One Gorham hotelier says his guests are definitely hungry for more cultural activities. Randy Labnon says people mostly come to the Town and Country Motor Inn for outdoor activities like golf and snowmobiling. But in the evening, or on the dreaded rainy days, they come to the front desk looking for things to do indoors. Labnon often sends people to Heritage New Hampshire in Glen. He’s grateful for St. Kieran’s Community Arts Center in Berlin, which hosts occasional plays and music. Still, his guests often go away frustrated.

“Rainy days, if you don’t want to go shopping in North Conway, there’s not a lot to do,” he says. “I think an art gallery could be a little busier on days like that.”

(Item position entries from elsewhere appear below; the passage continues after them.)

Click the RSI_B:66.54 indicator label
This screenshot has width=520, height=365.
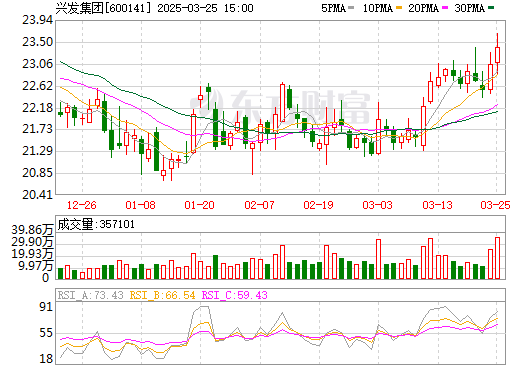click(162, 295)
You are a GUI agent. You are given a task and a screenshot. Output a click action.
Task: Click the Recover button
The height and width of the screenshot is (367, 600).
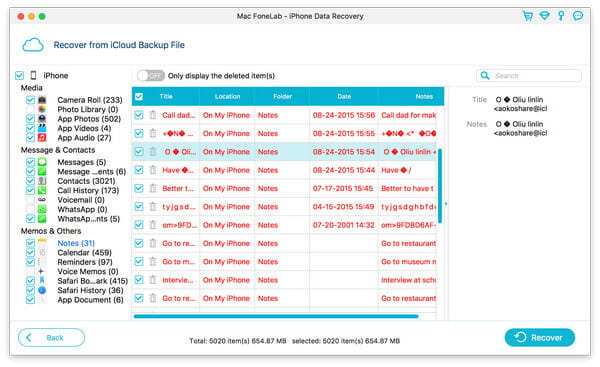point(540,338)
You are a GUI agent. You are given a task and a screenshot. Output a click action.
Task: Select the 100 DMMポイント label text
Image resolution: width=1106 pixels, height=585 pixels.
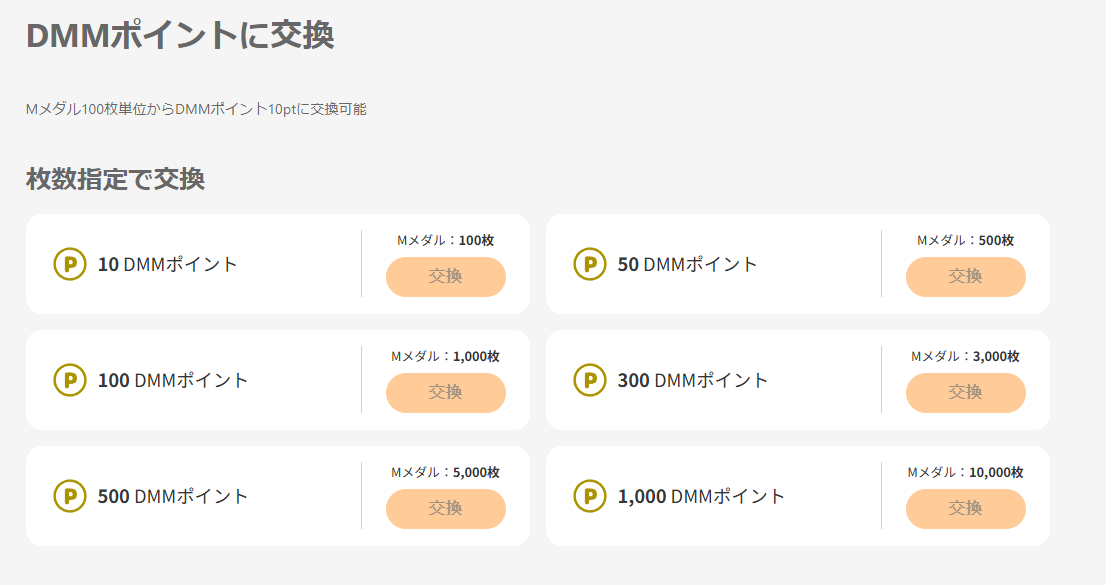173,381
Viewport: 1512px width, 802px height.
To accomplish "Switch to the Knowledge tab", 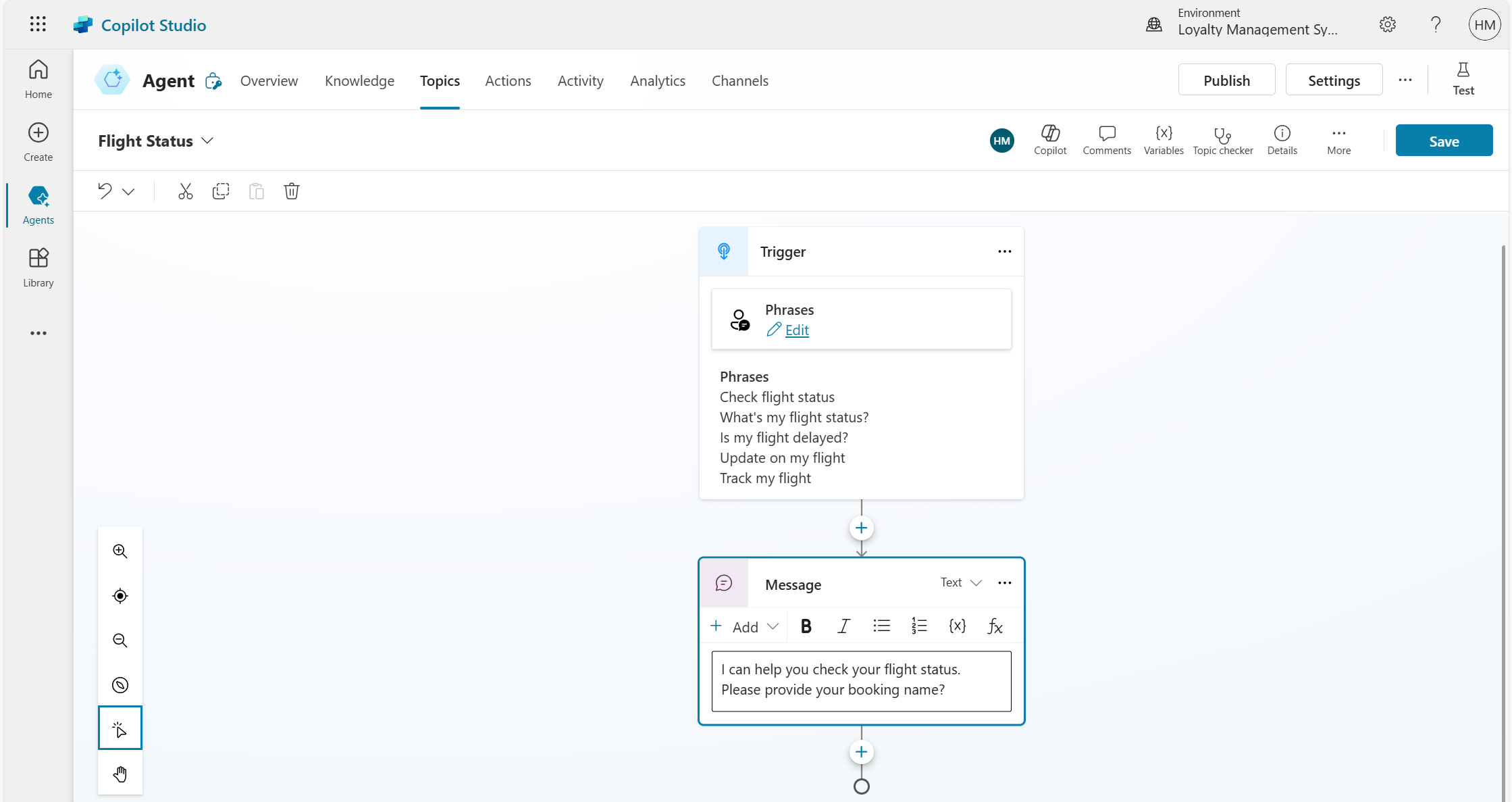I will click(359, 80).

Bill Andreas of the Berlin-based Business Enterprise Development Corporation also sees people factoring in arts and culture offerings when they decide whether to move to an area.

“That’s particularly true of professionals,” he says. “Doctors, lawyers, engineers. They care about it for themselves and their families, and how available it is in the schools.”

A hard road

When people are asked to name a thriving North Country arts institution, they often point to the Weathervane Theatre.

The Weathervane’s roots go back to the 1930s. Over the years it has drawn audience members as diverse as Eleanor Roosevelt and Mae West. Nowadays it attracts a healthy mix of locals, summer residents and tourists “from away.”

Lyn McIntosh is Weathervane’s marketing director. She’s encouraged by the recent growth in local arts venues.

“The Colonial Theatre (in Bethlehem) is amazing,” she says. “St. Kieran’s. The Papermill Theatre in Lincoln. There seems to be energy for it. I think it’s there because people want it to be there.”

Still, she says, making a living this way isn’t easy. The Weathervane struggles to keep ticket prices family-friendly. It relies on donations for about a quarter of its budget. Grants also play a role. That kind of fund-raising requires time, expertise and hard work.

“It’s a good balance,” McIntosh says, “but it’s always a struggle.”

Part of the challenge is simply the breadth of the target area. It’s a long slow drive from Pittsburg, at the state’s northern tip, down to North Conway. A lot depends on town governments, which may not rush to embrace the idea of creative work as an economic engine. Selchen aims to be pragmatic.

“What I don’t know for sure is how well people can use the planning process to proceed across such a large region,” she says. “I think what we can do is provide a more united voice for the cultural community with whoever does seem to be moving forward.”

The arts alliance has held meetings like the one in Berlin across the North Country. It’s now incorporating feedback from those meetings into a cultural plan, scheduled to be released in the fall.